### [WHAT YOU NEED TO DO]
Below is some data. Retype exactly the lines starting at the one with "Where should I click to: Open calendar" and ending at the one with "Task: Click the word".

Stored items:

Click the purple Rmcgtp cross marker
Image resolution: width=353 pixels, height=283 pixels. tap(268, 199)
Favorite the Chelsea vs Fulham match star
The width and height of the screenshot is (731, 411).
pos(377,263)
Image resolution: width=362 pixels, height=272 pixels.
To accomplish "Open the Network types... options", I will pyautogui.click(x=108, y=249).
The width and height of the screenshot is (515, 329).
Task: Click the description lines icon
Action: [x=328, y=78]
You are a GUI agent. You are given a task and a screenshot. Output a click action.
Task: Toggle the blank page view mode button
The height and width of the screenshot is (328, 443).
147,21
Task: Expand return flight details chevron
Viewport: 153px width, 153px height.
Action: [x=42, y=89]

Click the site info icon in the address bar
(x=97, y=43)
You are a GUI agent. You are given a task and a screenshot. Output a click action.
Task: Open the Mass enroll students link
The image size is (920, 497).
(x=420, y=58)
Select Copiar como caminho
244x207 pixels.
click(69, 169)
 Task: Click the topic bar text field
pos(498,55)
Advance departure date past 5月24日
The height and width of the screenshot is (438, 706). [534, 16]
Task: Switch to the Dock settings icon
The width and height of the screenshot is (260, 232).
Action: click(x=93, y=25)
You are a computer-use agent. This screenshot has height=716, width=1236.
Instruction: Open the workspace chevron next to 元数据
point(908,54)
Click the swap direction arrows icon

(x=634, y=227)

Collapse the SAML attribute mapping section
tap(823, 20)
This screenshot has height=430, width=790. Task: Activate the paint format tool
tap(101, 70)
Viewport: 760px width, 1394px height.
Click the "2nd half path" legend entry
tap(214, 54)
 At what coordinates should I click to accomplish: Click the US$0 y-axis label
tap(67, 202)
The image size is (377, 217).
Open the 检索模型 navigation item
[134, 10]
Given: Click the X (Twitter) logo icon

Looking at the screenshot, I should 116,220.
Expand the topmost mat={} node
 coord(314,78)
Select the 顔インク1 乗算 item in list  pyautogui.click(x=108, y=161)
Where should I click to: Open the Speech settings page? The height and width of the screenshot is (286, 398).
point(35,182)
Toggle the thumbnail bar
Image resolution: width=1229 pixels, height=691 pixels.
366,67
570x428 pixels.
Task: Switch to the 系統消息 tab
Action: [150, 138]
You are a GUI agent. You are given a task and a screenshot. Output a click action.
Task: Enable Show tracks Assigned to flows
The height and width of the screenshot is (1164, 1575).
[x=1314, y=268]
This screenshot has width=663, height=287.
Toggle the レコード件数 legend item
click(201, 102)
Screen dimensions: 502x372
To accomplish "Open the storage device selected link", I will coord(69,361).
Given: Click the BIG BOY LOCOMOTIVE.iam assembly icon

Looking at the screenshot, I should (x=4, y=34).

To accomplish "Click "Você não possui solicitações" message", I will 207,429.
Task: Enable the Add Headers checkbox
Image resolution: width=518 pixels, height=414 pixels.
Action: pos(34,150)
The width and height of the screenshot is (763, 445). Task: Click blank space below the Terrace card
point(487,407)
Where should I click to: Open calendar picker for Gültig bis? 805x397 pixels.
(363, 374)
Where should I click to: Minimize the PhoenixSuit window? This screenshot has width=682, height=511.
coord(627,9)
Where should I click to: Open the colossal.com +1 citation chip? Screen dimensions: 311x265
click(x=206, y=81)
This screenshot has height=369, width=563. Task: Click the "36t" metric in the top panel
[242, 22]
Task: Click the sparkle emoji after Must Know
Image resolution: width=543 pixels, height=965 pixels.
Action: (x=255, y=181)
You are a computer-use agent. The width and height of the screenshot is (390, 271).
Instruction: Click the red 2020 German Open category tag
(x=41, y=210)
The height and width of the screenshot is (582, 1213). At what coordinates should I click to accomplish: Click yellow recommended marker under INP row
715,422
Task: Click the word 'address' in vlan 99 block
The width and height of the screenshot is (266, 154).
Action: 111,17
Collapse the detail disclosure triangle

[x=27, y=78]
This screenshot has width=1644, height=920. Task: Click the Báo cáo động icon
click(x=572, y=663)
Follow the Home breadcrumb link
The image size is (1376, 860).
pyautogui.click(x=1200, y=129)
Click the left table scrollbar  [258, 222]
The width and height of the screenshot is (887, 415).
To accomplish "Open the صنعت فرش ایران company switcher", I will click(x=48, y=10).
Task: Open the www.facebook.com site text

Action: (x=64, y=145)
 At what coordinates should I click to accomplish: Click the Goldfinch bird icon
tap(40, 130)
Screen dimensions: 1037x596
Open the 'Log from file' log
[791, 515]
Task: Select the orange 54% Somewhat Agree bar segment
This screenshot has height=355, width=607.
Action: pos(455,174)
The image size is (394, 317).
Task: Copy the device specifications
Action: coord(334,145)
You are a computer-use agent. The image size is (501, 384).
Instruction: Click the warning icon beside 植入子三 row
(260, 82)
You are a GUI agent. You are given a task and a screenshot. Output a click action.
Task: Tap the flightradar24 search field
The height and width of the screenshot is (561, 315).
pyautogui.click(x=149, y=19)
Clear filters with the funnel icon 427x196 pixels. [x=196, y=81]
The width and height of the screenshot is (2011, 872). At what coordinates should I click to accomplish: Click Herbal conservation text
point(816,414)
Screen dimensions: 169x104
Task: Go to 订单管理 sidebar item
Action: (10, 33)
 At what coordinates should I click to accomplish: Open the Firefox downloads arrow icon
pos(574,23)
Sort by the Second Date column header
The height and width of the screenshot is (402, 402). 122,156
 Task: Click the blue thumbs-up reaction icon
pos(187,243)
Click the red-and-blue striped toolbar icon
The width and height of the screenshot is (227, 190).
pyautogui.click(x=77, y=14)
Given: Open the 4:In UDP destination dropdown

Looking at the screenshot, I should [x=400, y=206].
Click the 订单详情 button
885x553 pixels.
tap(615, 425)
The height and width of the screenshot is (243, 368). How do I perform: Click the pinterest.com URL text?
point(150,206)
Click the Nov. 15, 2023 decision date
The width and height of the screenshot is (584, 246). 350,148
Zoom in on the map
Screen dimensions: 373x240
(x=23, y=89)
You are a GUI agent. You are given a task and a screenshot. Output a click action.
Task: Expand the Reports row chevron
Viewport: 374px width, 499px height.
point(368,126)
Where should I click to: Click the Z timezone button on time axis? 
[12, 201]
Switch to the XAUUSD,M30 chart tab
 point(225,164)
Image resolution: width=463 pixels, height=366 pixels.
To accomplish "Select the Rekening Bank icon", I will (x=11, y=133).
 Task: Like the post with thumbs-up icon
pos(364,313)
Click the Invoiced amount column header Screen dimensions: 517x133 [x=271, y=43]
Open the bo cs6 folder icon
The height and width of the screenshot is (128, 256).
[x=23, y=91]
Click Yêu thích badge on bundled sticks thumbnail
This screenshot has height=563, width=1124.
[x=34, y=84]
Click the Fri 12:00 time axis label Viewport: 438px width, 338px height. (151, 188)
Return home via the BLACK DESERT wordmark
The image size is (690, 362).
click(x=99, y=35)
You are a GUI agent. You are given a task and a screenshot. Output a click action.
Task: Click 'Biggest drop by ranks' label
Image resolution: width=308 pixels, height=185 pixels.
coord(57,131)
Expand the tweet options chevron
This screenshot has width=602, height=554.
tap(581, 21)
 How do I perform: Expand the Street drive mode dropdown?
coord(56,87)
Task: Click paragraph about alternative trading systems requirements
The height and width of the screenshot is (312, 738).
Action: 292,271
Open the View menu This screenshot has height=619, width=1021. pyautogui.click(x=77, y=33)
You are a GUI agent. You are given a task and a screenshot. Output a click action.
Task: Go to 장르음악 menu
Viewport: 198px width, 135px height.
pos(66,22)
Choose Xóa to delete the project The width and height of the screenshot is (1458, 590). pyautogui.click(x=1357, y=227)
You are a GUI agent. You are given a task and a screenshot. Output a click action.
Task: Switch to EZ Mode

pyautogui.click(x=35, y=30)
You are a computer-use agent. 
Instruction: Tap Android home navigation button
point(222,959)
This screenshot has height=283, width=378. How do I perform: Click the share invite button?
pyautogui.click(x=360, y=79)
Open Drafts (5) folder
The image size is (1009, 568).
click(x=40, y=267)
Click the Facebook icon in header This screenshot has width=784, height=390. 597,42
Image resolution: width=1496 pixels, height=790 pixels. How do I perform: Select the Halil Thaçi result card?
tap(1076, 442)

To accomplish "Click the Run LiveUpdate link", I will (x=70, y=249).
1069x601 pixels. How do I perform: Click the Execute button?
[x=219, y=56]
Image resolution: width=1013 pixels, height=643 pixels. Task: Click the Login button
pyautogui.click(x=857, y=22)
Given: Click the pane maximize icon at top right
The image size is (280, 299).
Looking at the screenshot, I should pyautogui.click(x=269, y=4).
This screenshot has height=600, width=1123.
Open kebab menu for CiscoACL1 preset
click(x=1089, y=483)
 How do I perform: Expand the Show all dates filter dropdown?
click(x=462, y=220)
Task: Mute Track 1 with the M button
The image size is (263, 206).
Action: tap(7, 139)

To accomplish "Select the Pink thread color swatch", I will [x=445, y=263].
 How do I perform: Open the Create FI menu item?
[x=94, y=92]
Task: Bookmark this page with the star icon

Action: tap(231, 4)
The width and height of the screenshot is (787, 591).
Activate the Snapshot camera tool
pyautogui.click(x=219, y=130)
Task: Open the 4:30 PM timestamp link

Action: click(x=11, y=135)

### [EXERCISE ANSWER]
Where should I click to: Open calendar picker for Gültig bis? 805x397 pixels.
(363, 374)
Where should I click to: Minimize the PhoenixSuit window? This screenshot has width=682, height=511.
coord(627,9)
Where should I click to: Open the colossal.com +1 citation chip? Screen dimensions: 311x265
click(x=206, y=81)
This screenshot has height=369, width=563. Task: Click the "36t" metric in the top panel
[242, 22]
Task: Click the sparkle emoji after Must Know
Image resolution: width=543 pixels, height=965 pixels.
Action: (x=255, y=181)
You are a computer-use agent. The width and height of the screenshot is (390, 271).
Instruction: Click the red 2020 German Open category tag
(x=41, y=210)
The height and width of the screenshot is (582, 1213). At what coordinates should I click to accomplish: Click yellow recommended marker under INP row
715,422
Task: Click the word 'address' in vlan 99 block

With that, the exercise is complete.